SCALABLE GAUSSIAN PROCESS MODELLING OF COUNTS DATA FROM RNA-SEQUENCING EXPERIMENTS
Abstract
The negative binomial distribution has been shown a good model for counts data
from both bulk and single-cell RNA-sequencing (RNA-seq). Gaussian process (GP)
regression provides a useful non-parametric approach for modeling temporal or spatial
changes in gene expression. However, currently available GP regression methods that
implement negative binomial likelihood models do not scale to the increasingly large
datasets being produced by single-cell technologies.
The GPcounts package implements GP regression methods for modelling counts
data using negative binomial and zero-inflated negative binomial likelihood functions.
Computational efficiency is achieved through the use of variational Bayesian inference.
The GP function is used to model changes in the mean of the negative binomial
likelihood through a logarithmic link function and the dispersion parameter is fitted
by maximum likelihood. We also provide the option of modelling additional dropout
using a zero-inflated negative binomial likelihood where the gene-specific drop-out
rate is linked to the inferred GP function through a Michaelis-Menten function. We
validate the method on simulated time course data, showing that it is better able to
identify changes in over-dispersed counts data over time than methods based on Gaussian
or Poisson likelihoods. To demonstrate temporal inference, we apply GPcounts
to single-cell RNA-seq datasets after pseudotime and branching inference. To demonstrate
spatial inference, we apply GPcounts to data from the mouse olfactory bulb to
identify spatially variable genes and we compare our results to those from a published
GP method with a Gaussian likelihood function. Our results show that the GPcounts
package can be used to model temporal, spatial, branching and transition in counts data
in cases where simpler Gaussian and Poisson likelihoods are unrealistic.

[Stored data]
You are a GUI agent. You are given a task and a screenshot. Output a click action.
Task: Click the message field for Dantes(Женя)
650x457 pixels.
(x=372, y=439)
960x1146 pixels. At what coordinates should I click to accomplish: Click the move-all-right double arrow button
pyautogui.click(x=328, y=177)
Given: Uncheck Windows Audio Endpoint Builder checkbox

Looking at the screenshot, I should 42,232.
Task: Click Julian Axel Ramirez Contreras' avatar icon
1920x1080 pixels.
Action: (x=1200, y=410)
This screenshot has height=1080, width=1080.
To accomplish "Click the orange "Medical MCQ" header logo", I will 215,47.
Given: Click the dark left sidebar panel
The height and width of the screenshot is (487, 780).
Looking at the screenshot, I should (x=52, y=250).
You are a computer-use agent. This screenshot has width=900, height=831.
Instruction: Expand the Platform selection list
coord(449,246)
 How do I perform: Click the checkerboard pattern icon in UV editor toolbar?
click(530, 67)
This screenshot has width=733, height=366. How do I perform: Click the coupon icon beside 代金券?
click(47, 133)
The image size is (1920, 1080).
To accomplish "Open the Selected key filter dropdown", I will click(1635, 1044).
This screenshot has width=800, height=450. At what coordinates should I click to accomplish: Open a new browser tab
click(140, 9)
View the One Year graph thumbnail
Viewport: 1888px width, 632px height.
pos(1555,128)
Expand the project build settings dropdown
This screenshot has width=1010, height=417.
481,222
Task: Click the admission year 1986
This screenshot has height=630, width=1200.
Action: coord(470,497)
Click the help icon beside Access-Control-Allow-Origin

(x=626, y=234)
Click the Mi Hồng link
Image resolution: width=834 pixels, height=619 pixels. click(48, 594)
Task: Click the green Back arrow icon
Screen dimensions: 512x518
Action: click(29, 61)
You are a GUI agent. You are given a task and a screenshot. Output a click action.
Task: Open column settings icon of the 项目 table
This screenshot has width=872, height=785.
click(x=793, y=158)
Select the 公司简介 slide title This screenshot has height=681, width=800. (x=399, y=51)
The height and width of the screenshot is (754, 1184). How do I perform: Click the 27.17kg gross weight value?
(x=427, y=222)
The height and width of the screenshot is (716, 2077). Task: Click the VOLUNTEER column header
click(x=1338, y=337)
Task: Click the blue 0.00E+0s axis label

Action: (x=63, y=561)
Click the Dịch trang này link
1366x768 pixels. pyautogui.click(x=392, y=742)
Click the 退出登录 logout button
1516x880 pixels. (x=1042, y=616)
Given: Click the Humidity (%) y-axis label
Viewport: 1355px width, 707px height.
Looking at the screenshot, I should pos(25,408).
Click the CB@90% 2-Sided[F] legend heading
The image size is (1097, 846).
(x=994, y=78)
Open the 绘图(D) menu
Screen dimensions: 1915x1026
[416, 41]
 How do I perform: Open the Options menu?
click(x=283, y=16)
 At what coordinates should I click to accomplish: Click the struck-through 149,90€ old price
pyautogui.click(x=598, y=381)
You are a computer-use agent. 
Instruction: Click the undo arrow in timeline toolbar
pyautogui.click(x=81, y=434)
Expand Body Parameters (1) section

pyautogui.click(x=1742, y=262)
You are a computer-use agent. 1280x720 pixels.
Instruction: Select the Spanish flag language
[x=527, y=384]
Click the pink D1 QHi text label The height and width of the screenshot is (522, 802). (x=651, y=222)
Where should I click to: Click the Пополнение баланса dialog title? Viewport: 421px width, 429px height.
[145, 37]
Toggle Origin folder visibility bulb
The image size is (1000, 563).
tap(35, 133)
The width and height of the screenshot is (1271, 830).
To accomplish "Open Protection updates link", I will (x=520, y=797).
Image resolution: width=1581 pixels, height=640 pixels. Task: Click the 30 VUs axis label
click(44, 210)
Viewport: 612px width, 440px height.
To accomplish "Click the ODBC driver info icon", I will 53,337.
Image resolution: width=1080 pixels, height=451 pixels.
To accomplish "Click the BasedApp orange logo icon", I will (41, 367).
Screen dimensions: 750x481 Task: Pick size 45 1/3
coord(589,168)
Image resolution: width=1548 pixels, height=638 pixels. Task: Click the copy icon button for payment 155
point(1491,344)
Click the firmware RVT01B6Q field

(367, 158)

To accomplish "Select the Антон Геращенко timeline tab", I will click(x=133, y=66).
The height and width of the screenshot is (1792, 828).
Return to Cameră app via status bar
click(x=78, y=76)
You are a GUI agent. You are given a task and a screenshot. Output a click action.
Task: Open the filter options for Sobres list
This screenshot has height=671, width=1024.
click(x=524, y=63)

__Exercise__
Reproduce the passage of the GPcounts abstract between "SCALABLE GAUSSIAN PROCESS" and "binomial likelihood functions.", inclusive.

__Output for this exercise__
SCALABLE GAUSSIAN PROCESS MODELLING OF COUNTS DATA FROM RNA-SEQUENCING EXPERIMENTS
Abstract
The negative binomial distribution has been shown a good model for counts data
from both bulk and single-cell RNA-sequencing (RNA-seq). Gaussian process (GP)
regression provides a useful non-parametric approach for modeling temporal or spatial
changes in gene expression. However, currently available GP regression methods that
implement negative binomial likelihood models do not scale to the increasingly large
datasets being produced by single-cell technologies.
The GPcounts package implements GP regression methods for modelling counts
data using negative binomial and zero-inflated negative binomial likelihood functions.